# Freezing water: in layers or all at once?

Water in a fluid phase has density of $$1.00~\text{g/cm}^3$$, while in a solid form (ice) - $$0.92~\text{g/cm}^3$$. So while freezing water expands in volume (and thus drops in density), it becomes lighter. That's why we see pieces of ice floating in a river. Due to same water anomalous property, deep lake bottoms may never get completely frozen, because liquid water heat going-up may never reach lake surface and may dissipate in the lower layers of ice. Thanks to that, fish may enjoy living in a winter seasons.

Thus, if your pool is deep enough it may never get frozen fully, or at least will do it slowly if you fill it in one go. A Better tactic is - freezing the ice layer by layer. So that you'll have total control over how thick the ice is. In addition to that, the heat amount contained in a thin layer of fluid water will be lower compared to the case of a fully filled volume, so this heat will escape to surface faster. My advice - fill thin layer of water in the bottom, wait until it freezes to ice. Then fill another layer of water on top of it and repeat the process until whole pit will be complete ice.

The surface of the water evaporated due to partial pressure. As this transformation from a liquid to a gas state costs energy (the so called latent energy), the remaining water becomes "cold" (decreases its temperature). Thus the more water evaporates per time unit the more ice you obtain. Thus the question is, do you get more gas molecules if the water is in its solid form or in its liquid form.

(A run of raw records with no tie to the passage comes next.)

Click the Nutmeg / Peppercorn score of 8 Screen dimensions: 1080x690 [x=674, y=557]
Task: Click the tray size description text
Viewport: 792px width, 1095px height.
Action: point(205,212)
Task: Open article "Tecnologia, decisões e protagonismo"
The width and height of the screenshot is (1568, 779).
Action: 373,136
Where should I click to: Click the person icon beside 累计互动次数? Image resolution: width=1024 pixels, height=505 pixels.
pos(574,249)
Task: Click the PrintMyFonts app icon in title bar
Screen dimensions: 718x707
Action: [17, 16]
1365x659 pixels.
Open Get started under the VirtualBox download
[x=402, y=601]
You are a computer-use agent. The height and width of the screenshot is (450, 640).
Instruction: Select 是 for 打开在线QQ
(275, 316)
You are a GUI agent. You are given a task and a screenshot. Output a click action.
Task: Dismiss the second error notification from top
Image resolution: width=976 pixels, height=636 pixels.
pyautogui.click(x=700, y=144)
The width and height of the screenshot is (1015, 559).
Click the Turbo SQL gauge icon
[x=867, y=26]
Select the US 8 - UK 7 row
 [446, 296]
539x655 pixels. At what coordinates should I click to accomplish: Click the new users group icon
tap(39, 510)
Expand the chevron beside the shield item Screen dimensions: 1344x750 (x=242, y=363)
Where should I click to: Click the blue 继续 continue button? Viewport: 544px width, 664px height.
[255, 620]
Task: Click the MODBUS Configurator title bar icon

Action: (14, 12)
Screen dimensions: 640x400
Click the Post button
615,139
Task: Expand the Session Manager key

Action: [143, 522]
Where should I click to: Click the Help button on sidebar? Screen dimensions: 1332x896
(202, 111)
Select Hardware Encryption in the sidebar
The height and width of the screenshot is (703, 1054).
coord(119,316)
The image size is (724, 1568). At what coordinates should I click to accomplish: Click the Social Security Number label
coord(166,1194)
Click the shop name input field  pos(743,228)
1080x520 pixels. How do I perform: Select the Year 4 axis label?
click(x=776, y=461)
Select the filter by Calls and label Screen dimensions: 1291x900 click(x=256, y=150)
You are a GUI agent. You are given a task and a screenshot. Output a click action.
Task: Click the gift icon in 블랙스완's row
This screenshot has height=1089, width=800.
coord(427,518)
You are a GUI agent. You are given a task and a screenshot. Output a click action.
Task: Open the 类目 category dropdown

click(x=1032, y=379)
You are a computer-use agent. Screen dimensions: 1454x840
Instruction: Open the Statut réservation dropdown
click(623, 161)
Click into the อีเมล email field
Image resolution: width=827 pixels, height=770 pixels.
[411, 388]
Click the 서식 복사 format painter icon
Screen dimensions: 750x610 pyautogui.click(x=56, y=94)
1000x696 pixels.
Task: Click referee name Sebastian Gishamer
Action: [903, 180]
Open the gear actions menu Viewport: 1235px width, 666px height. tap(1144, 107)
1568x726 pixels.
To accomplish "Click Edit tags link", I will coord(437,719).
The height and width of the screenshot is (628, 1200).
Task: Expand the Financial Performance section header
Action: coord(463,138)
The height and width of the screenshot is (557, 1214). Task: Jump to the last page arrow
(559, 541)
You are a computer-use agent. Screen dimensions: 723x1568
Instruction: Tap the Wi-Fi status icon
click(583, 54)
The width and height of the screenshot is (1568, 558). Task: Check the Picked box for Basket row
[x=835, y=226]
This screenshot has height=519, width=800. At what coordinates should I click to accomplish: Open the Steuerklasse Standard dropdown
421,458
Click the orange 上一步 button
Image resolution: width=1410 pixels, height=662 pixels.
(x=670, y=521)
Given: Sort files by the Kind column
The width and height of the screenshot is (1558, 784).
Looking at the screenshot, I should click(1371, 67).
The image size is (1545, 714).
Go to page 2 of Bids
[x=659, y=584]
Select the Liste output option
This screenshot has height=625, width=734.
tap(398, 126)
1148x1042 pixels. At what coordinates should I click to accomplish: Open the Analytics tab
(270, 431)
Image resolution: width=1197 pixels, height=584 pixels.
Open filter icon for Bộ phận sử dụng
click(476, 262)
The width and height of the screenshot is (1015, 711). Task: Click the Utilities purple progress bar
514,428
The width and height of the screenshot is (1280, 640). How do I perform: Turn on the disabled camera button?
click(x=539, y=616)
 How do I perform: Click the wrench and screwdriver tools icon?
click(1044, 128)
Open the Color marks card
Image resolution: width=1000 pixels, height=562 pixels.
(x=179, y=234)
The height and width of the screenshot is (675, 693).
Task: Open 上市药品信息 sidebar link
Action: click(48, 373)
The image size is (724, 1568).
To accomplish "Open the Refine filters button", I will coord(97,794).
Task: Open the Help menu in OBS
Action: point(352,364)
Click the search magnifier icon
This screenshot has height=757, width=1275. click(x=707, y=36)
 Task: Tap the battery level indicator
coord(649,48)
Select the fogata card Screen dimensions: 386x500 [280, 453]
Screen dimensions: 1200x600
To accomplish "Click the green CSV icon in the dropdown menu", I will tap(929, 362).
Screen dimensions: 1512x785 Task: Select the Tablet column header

I'm pretty sure that the vapour pressure is larger in the liquid state as in the solid state. Thus, less water evaporates, once a thin surface of ice is formed which covers the rest of the liquid. Therefore, you should build the ice layer by layer.

Arguments, why I believe that the dominant contribution comes from the latent heat:

• The heat capacity of the air is smaller than the heat capacity of the ground. Hence, on cold days (or nights) the air is probably colder than the ground.
• The heat flow is linear in the temperature difference (gradient), $$\textrm{heat flux} = \mu \cdot \Delta T$$ To freeze the water heat needs to flow from the water to its surrounding (ground and air). The wind constantly replaces the "heated" air above the water by "cold" air. Thus, the temperature gradient is larger between water and air than between water and ground.
• The "sheet" shown in the above picture is probably a rather good thermal isolator. In addition, there will be a tiny layer of air between the ground and the "sheet". Hence, the coefficient $$\mu$$ determining the heat transfer between ground and water is probably small.

For a centimeter or so, I wouldn't try to complicate it. Given cold enough temperatures, that depth can freeze solid in a single night. Also, trying to control the layers thinner than that would be difficult.

If you needed it much thicker, then the layered approach would help. The problem with putting all the water down at once is that basically all of the heat loss is through the upper surface. Once ice forms on the top, it insulates the remaining water and the heat loss slows. By forming the ice in layers, you keep the liquid water as exposed as possible and maximize the heat transfer. If you are diligent about watching when the freezing is complete and put on the next batch of water, it will reduce the total time to freeze.